今回は、そもそもなぜミャンマーに注目が集まっているのかを整理し、8つの理由に集約してみたい。そして、なぜミャンマーでは日本ならではの優位性を発揮できるのか、述べていきたい。

理由1.低い賃金水準

 図表1-8が東南アジアにおける主要国の賃金水準だ。ミャンマーでの一般工職の月額基本給は、月127ドルと、人件費の上昇が続く中国(403ドル)より大幅に安く、また隣国のタイ(369ドル)、ベトナム(176ドル)などと比較しても、より低い水準にある。このように、ミャンマーは域内で最も賃金水準が低い上、インフレ率も比較的安定しているので、相対的優位性が高まっている。
 アジア各国に進出している日系企業が頭を悩ませている問題が、最低賃金の上昇だ。図表1-9に、アジア主要国の最低賃金の上昇率を指数化して比較した。インドネシアでは、2010年から比較して2015年には、なんと350%の上昇、つまり4.5倍にも増加している。それ以外の国々でも、同期間内に2倍程度に上昇している。今後も継続した上昇が予想される中で、より人件費の安い地域への移転は待ったなしの状況となっている。

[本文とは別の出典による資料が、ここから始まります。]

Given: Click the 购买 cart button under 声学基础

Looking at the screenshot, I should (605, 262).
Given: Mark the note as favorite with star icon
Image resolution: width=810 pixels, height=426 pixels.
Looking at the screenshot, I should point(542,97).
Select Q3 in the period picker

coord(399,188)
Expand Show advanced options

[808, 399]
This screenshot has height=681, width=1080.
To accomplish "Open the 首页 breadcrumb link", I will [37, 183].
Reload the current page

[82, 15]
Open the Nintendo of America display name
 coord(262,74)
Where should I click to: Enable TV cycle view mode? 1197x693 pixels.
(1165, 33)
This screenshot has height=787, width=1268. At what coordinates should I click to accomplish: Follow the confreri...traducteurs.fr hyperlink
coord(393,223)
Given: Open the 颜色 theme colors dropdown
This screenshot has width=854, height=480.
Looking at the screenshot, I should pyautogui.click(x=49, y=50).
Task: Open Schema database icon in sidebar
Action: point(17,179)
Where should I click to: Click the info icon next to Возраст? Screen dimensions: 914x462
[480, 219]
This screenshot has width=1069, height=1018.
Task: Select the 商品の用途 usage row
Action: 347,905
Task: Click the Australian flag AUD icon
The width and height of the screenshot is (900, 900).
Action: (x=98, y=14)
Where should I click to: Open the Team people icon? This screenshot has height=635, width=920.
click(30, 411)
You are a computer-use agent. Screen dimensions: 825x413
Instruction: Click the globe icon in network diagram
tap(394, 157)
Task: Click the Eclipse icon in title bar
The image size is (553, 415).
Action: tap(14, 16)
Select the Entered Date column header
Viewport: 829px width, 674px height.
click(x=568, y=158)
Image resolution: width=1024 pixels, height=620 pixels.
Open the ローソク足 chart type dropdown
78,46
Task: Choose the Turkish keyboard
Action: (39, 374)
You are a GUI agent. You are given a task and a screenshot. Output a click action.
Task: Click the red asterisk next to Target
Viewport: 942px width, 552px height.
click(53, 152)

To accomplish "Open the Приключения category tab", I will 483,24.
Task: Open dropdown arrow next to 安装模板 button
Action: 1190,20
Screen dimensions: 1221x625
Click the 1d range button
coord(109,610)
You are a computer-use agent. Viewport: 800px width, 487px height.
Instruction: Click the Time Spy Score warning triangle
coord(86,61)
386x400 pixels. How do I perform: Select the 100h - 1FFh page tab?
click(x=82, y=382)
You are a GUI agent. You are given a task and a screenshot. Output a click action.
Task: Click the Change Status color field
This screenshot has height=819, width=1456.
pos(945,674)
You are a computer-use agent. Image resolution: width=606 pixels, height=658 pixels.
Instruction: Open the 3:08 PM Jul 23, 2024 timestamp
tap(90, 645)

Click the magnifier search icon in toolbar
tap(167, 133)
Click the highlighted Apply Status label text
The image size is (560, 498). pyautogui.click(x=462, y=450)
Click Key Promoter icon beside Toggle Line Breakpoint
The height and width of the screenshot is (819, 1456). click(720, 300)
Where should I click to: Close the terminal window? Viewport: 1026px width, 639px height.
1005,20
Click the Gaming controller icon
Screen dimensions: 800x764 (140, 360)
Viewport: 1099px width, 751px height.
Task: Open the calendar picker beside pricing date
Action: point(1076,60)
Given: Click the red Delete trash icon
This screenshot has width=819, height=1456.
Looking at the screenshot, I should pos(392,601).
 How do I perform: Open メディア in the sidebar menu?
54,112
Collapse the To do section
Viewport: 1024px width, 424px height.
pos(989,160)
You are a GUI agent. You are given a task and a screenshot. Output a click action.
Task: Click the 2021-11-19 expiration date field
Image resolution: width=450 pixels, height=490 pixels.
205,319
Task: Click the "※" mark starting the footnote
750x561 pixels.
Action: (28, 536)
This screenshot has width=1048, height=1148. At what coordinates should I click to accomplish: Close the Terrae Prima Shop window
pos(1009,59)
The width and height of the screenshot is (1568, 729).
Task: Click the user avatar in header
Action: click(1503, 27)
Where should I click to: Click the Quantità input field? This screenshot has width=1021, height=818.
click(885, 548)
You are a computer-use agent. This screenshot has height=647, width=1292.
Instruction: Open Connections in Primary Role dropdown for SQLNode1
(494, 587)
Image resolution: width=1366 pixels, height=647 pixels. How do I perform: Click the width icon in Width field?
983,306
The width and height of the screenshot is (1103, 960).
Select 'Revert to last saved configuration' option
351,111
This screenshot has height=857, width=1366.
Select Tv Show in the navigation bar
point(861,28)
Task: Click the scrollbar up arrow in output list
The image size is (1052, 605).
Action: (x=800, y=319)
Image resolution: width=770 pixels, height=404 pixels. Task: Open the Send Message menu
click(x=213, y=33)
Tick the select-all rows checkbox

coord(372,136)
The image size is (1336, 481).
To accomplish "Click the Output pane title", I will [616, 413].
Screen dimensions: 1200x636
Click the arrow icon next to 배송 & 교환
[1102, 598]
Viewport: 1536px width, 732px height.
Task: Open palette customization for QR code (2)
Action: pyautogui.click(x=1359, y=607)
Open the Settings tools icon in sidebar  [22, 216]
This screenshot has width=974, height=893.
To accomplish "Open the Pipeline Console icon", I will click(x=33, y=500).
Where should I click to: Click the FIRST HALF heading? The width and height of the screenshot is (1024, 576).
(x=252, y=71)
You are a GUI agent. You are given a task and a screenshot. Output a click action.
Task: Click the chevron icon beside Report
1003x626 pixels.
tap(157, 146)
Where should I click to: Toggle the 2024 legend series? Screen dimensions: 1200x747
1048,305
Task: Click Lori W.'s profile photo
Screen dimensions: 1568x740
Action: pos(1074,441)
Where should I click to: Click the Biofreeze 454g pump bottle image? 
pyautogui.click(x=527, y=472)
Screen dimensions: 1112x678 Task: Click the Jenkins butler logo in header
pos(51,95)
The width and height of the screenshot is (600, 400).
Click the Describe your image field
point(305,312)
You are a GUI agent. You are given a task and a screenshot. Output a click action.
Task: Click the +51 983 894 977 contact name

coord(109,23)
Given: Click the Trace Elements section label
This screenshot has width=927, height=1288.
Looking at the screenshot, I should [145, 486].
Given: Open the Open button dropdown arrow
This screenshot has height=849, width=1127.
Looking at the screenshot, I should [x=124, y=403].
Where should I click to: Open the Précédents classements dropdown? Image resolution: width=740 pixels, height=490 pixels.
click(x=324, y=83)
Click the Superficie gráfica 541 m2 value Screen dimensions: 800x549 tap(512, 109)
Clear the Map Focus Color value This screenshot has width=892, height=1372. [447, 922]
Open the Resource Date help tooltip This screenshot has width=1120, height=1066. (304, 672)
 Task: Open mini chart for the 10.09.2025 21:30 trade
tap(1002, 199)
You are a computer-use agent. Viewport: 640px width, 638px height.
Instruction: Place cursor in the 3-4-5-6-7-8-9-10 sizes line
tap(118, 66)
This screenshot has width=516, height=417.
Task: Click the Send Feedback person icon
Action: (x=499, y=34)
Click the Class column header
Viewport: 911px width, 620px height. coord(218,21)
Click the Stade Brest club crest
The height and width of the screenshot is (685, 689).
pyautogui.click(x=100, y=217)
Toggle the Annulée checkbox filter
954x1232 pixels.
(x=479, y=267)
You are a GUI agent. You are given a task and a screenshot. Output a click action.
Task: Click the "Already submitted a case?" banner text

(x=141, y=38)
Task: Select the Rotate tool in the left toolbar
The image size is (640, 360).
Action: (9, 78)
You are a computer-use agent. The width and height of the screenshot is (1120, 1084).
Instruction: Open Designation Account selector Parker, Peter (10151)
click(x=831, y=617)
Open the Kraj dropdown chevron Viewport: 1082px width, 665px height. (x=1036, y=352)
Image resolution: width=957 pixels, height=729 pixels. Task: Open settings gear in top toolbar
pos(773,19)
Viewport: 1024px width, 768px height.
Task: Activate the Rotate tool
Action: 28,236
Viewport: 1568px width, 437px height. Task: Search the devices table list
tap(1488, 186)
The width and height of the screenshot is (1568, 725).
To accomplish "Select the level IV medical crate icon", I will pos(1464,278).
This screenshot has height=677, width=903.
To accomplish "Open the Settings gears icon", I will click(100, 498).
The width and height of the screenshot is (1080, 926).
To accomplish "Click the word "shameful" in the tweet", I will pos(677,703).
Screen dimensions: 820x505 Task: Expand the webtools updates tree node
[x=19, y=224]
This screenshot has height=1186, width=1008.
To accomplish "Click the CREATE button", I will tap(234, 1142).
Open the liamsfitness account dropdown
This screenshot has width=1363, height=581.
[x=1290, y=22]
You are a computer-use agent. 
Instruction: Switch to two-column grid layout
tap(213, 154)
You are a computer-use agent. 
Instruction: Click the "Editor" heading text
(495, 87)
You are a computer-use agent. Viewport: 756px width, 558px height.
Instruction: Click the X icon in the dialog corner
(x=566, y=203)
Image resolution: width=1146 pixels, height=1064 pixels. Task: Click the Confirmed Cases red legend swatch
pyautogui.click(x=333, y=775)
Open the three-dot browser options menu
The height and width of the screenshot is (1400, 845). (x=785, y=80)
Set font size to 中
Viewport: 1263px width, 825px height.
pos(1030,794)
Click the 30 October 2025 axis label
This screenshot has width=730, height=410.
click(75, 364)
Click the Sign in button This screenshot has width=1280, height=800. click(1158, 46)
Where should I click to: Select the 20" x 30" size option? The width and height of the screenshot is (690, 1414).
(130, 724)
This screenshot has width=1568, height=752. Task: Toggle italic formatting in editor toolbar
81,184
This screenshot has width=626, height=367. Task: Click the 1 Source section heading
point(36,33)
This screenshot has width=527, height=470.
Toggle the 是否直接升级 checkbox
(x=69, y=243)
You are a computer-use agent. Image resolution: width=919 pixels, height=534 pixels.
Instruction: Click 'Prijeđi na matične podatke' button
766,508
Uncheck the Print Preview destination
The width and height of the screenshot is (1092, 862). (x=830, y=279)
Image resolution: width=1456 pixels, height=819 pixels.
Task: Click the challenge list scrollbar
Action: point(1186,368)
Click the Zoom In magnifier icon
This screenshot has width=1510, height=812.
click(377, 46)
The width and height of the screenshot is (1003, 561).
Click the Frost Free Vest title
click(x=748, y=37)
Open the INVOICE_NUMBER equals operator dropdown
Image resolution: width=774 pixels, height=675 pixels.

 後で述べるとおり、賃金上昇はミャンマーにおいても今後の重要なリスクファクターではあるものの、現状の賃金水準自体は、依然として近隣諸国と比較すると魅力的な水準だ。そのため、近隣諸国で労働コストの上昇にさいなまれている製造業関係者にとって、ミャンマーは安価な労働力の供給地として魅力的に映る。